━━━ DOCUMENT EXTRACT ━━━
Symbols and the Confederate Flag

The confederate flag flying in the windI am not a fan of the Confederate Flag. While I have spent all but two of the past 28 years in states that joined the Confederacy, I grew up in a Border State with parents from another Border State, making me an outsider to many who see the flag as an important symbol of their Southern heritage. Despite all of this, I found myself bothered by the argument in last week’s Atlantic article by Ta-Nehisi Coates calling for the immediate removal of the Confederate Flag from the grounds of the South Carolina Capitol. Coates asserts that, since the shooter had apparent links to white supremacist ideology and the Confederate flag, these murders become the occasion finally to remove the flag from the Capitol grounds.

When he asserts “Surely the flag’s defenders will proffer other, muddier, interpretations which allow them the luxury of looking away,” he suggests that his understanding of the flag is its only meaning. Symbols, like a flag, do not have a singular fixed meaning. I have previously written on this site about another problematic symbol, the Swasitka, whose meaning has changed over time and in different cultures. While most of us in the United States immediately associate the symbol with Hitler and the Holocaust, the Swastika was a symbol of goodwill and wellbeing, even in the United States in the early twentieth century, and it continues to be used as a positive symbol in various communities.

While I do not see the Confederate Flag as neutral, it, much like the Swastika, does not have a fixed meaning. Many people associate it with slavery and efforts to resist desegregation and the Civil Rights Movement in the middle of the twentieth century (when the flag gained renewed prominence among some in the southeastern United States). That, however, does not automatically exhaust the meanings that people see in the flag. Seeing as disingenuous any assertion that the flag honors a broader Southern heritage or someone’s ancestors ignores the lesson of the Swastika (and lots of research in the humanities on symbols) to declare the fixed meaning of a symbol.

Coates supports this assertion with quotes from “those who birthed it.” Proof-texting the singular meaning of the Confederate flag with statements of leaders of the confederacy and John Wilkes Booth relies on narratives of origins, a method of argument that my colleagues on this blog have frequently critiqued (e.g., here, here, and here). A similar argument would be that the Swastika can only mean goodwill because that was the original meaning of the symbol, which is in itself a ludicrous assertion.
━━━
| TASKS TO COMPLETE |
(1) According to the Confederate flag essay, why is it a mistake to treat claims that the flag honors a broader Southern heritage or someone's ancestors as disingenuous? Answer in one to three sentences.
(2) Extract the passage from the Confederate flag essay starting at "Coates supports this" and ending at "a ludicrous assertion.".
The data after this point are separate material, unrelated to the Confederate flag essay.
━━━ DATA SEGMENT ━━━
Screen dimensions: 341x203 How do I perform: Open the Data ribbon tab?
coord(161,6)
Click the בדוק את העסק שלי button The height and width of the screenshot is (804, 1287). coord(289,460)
━━━
| SOLUTIONS TO EACH TASK |
(1) Treating those claims as disingenuous declares a fixed meaning for a symbol. That ignores the lesson of the Swastika and humanities research showing that symbols have no single fixed meaning. The Swastika, now linked in the United States with Hitler and the Holocaust, was a symbol of goodwill and wellbeing there in the early twentieth century and is still used positively in various communities.

(2)
Coates supports this assertion with quotes from “those who birthed it.” Proof-texting the singular meaning of the Confederate flag with statements of leaders of the confederacy and John Wilkes Booth relies on narratives of origins, a method of argument that my colleagues on this blog have frequently critiqued (e.g., here, here, and here). A similar argument would be that the Swastika can only mean goodwill because that was the original meaning of the symbol, which is in itself a ludicrous assertion.